We don’t have room to add another class in the school counseling program. Recent changes in school counselor training requirements make it very easy to add a separate course in college counseling without going over the new credit limit, but some counselor educators still insist there’s no room for growth. If a program has reached its maximum credit load, it’s time to consolidate. Most school counseling programs have six to eight classes in mental health training; with a little creativity, that same content can easily be realigned into one less class, leaving three credits for a new course in college counseling.

Most counselors don’t have time to do college counseling. It’s certainly true that high caseloads and “other duties as assigned” limit all facets of a school counselor’s job—but that’s also true for mental health counseling, and grad schools still teach that.

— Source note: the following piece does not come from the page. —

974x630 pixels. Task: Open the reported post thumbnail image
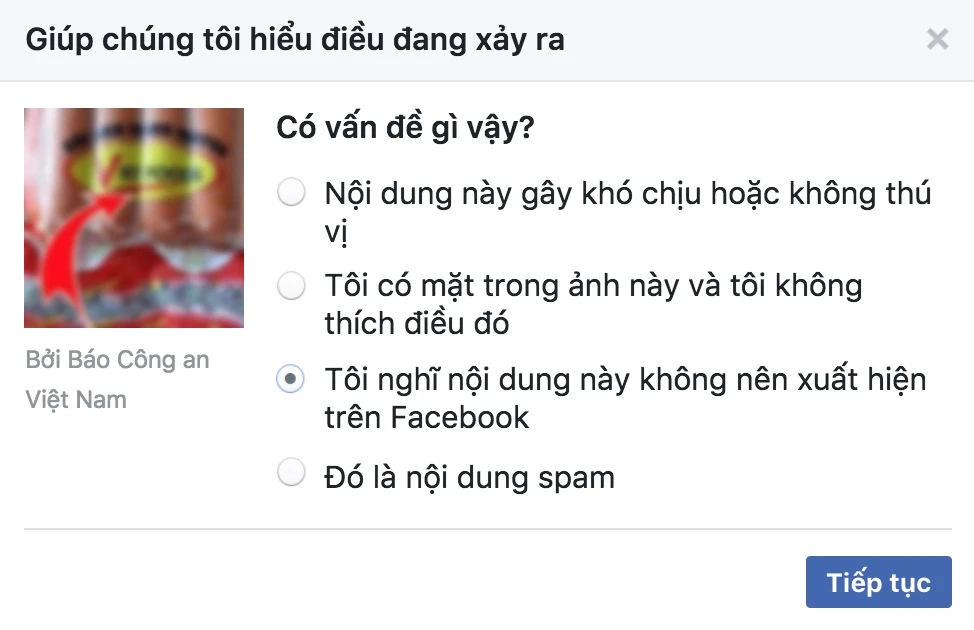(x=134, y=217)
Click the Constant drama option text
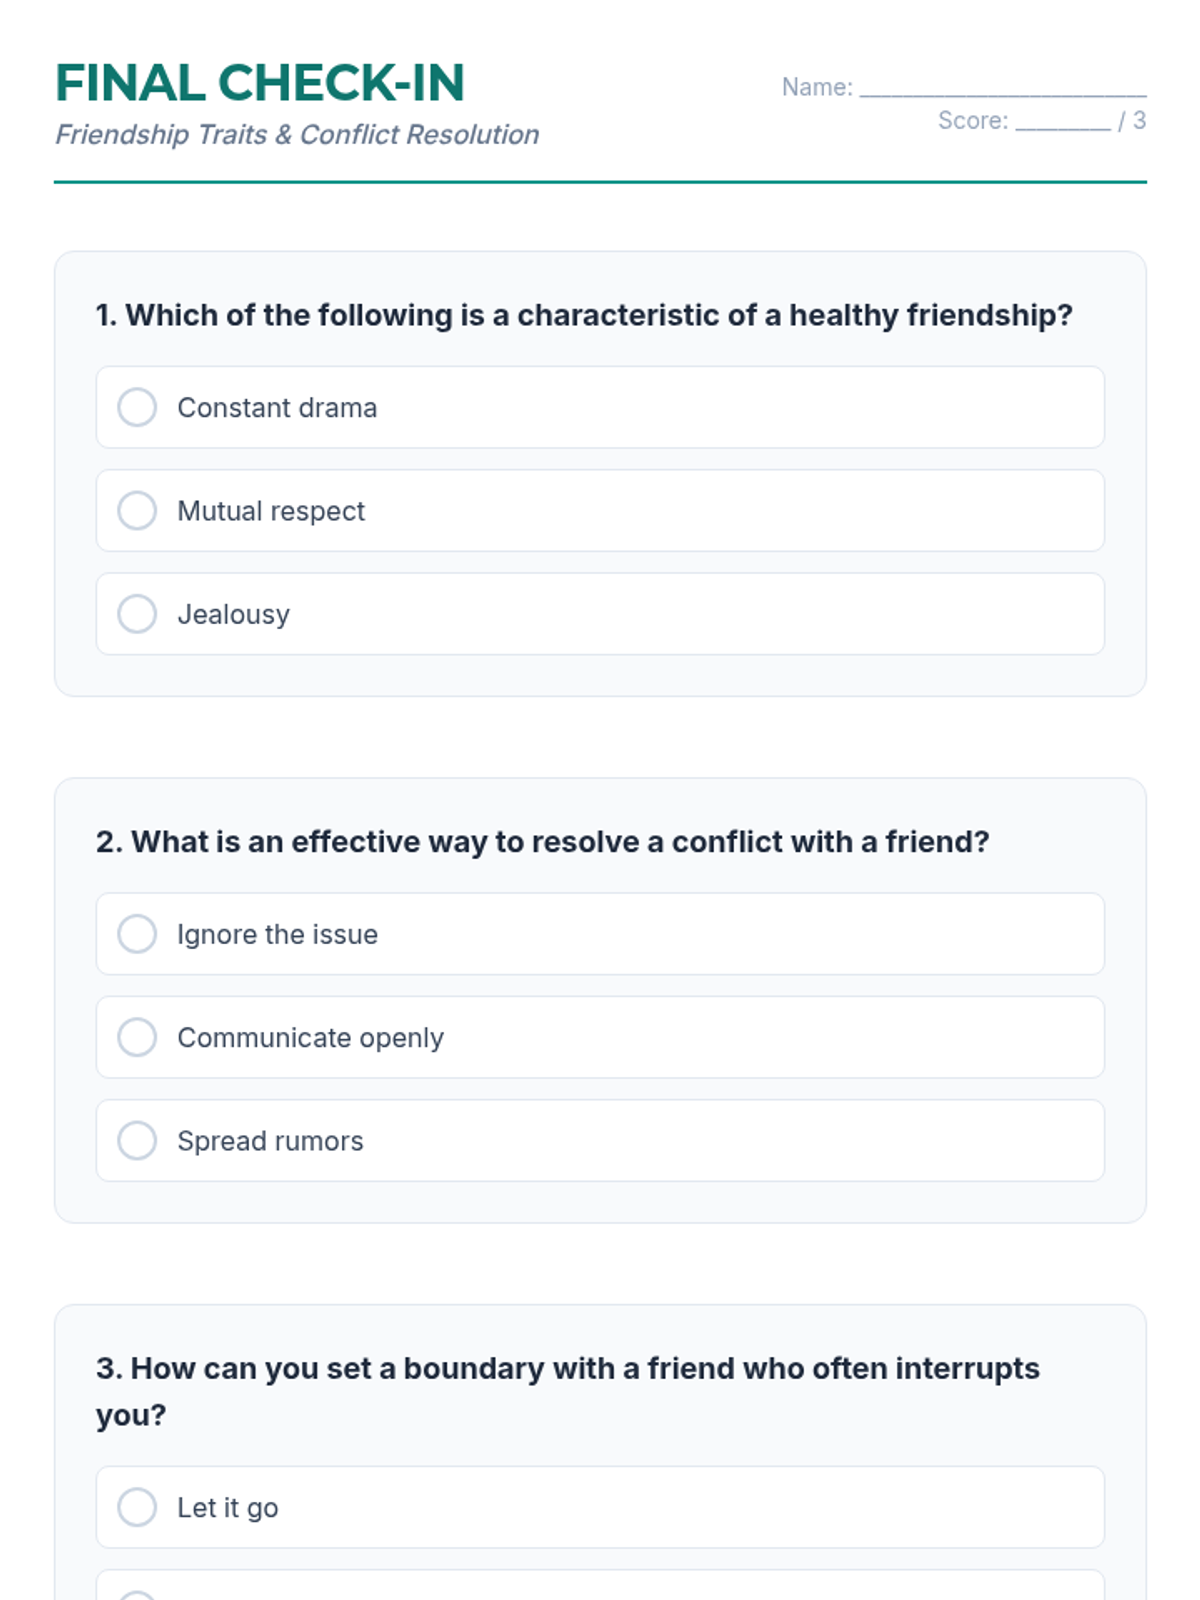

Convincing administrators to give school counselors the resources they need to do their jobs is another story. For now, it’s essential to make sure school counselors know how to initiate and supplement strong college counseling programs if they’re given the chance to do so (or make the chance to do so)—and the only way that happens is to teach them how.

Convinced? Great! Join our SIG, or support our work by passing this along to your favorite counselor educator, and change the school counseling landscape for the better.

Patrick O’Connor and Julia Varriale lead NACAC’s College Admission Counseling Graduate Coursework SIG.

2 thoughts on “Working to Expand Graduate Coursework in College Admission Counseling”

  1. I totally agree with this article. But what the article doesn’t cover is that many of the school counseling programs have to follow CACREP guidelines which I believe don’t require a college counseling course. Perhaps NACAC should work with CACREP to get them more in line with what school counselors need to know.

  2. NACAC could design a series of credentials that will achieve your objectives. A three-year renewal process will enhance professionalism and garner more attention and respect from potential employers. A credential can be designed to be developmentally appropriate for elementary and middle school college counseling.

    NCDA has a model for this: https://www.ncda.org/aws/NCDA/pt/sp/credentials

    In a world that is now using the term “the new abnormal,” it makes sense to utilize a well-known process that can be adapted to the times we live in.